* Exercise instructions
An exact reprint of every record below is required, with the pictures left out.

* Stored dataset items
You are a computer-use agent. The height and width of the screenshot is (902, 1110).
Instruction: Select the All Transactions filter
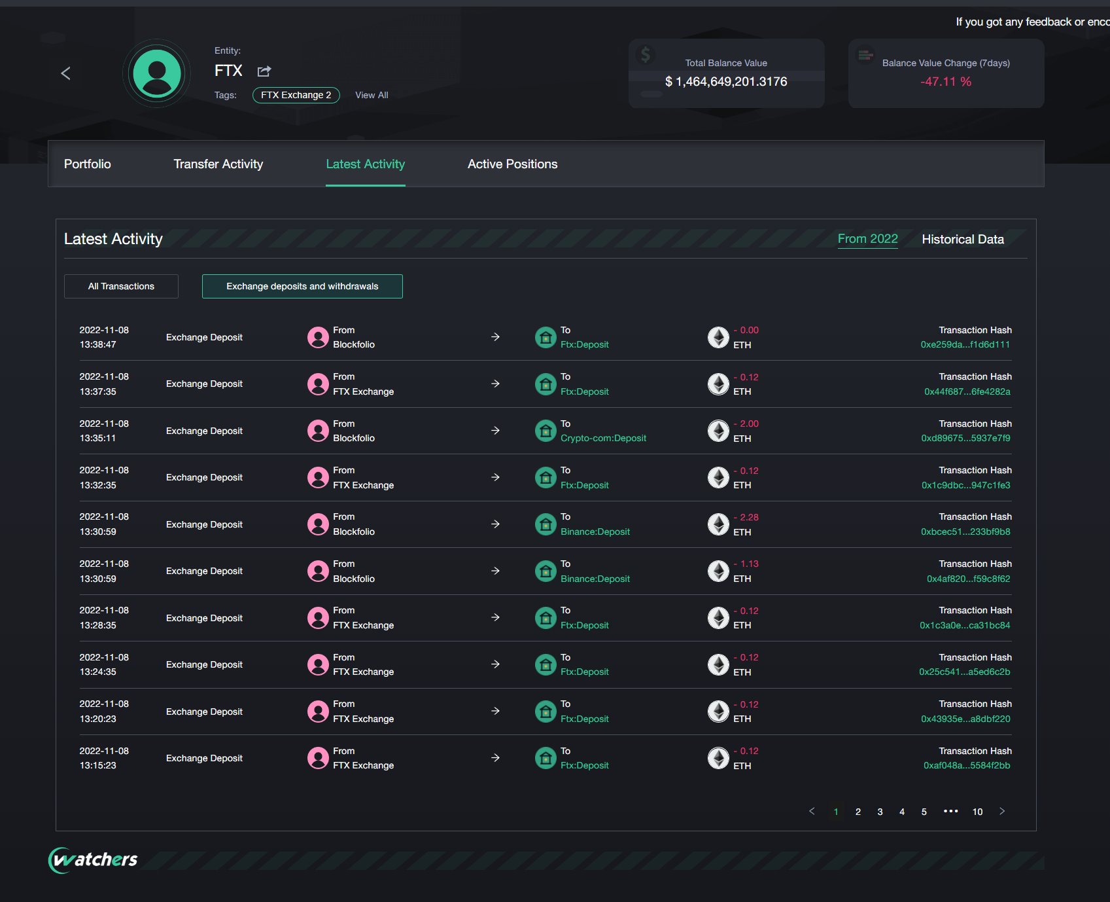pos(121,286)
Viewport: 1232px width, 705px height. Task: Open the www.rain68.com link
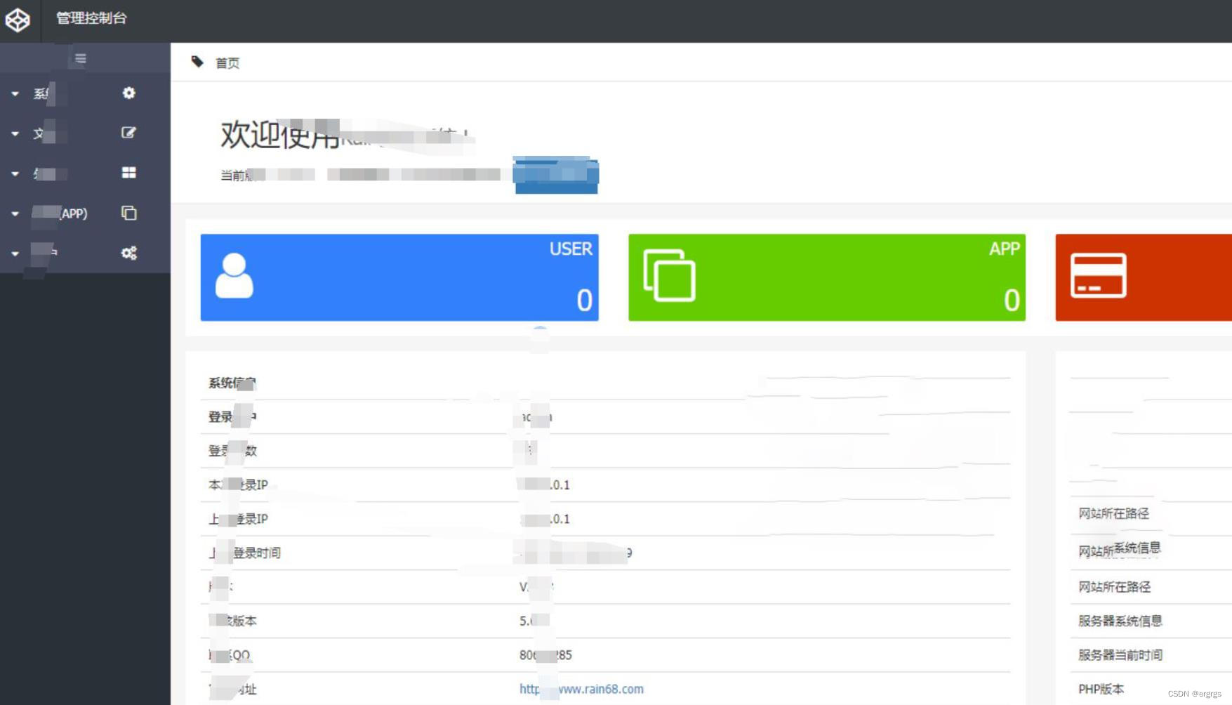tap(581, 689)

* Answer below
You are a computer-use agent. The height and width of the screenshot is (902, 1110).
Instruction: Select the All Transactions filter
pos(121,286)
Viewport: 1232px width, 705px height. Task: Open the www.rain68.com link
tap(581, 689)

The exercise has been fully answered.